We find it difficult to sustain this conclusion. Commenting upon the investigation the High Court observed that it is not free from taint. The aforesaid conclusion is based upon the fact as to why the dog was given a smell of the bicycle of the deceased instead of the piece of Dhoti which had allegedly got stuck to a tree. The further reasoning advanced is as to what was the necessity of dragging the deceased and throwing the dead body into a pit. Then again the High Court observed that the bicycle of the deceased had been touched by Noori alone apart from deceased then how the dog after smelling the bicycle proceeded towards the house of Raghuraj. In our considered opinion the alleged infirmities found out by the High Court neither can be held to be sufficient to hold the investigation to be tainted nor can it be taken into account to discredit the persecution case.

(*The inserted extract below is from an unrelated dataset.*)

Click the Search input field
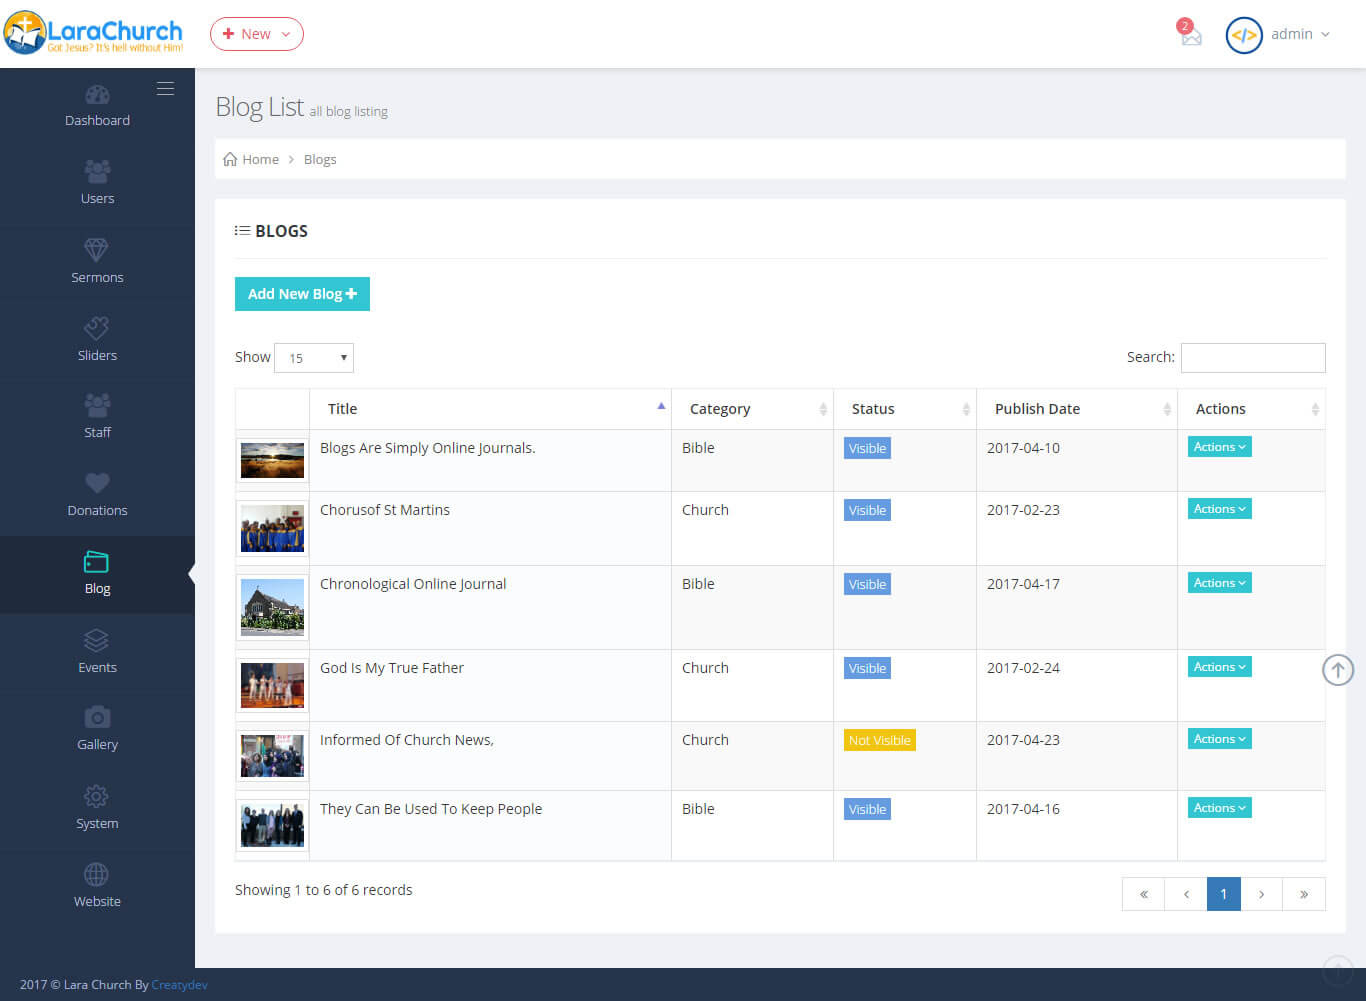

The High Court having acquitted the accused persons on appreciation of the evidence, we have ourselves scrutinised the evidence of PWs. 1, 2, and 3. The conclusion is irresistible that their evidence on material particulars have been brushed aside by the High Court by entering in the realm of conjecture and fanciful speculation without even discussing the evidence more particularly the evidence relating to the basic prosecution case. While assessing and evaluating the evidence of eye witnesses the court must adhere to two principles, namely whether in the circumstance of the case it was possible for the eye witness to be present at the scene and whether there is anything inherently improbable or unreliable. The High Court in our opinion has failed to observe the aforesaid principles and in fact has mis-appreciated the evidence which has caused gross miscarriage of justice. Credibility of a witness has to be decided by referring to his evidence and finding out how he has freed in cross-examination and what impression is created by his evidence taken in one context of the case and not by entering into realm of conjecture and speculation. On scruitinising the evidence of PWs. 1, 2 and 3 we find they are consistent with one another so far as the place of occurrence, the manner of assault, the weapon of assault used by the accused persons, the fact of dragging of the dead body of the deceased from the place to the grove and nothing has been brought out in their cross-examination to impeach their testimony. The medical evidence. In that view of the matter we unhesitatingly come to the conclusion that the prosecution has been able to establish the charge against the accused persons and the High Court committed error in acquitting the three respondents namely Inder Dutt, Raghu Raj and Bikram. In the aforesaid premises the order of acquittal passed by the High Court so far as respondent Noori is concerned is confirmed but the order of acquittal so far as accused Inder Dut, Raghu Raj and Bikram is concerned is set aside and their conviction and sentences passed by the learned Additional Sessions Judge are confirmed. The appeal is allowed in part. Respondents Inder Dutt, Raghu Raj and Bikram are directed to surrender to serve the balance period of sentence. Their bail ponds stand cancelled.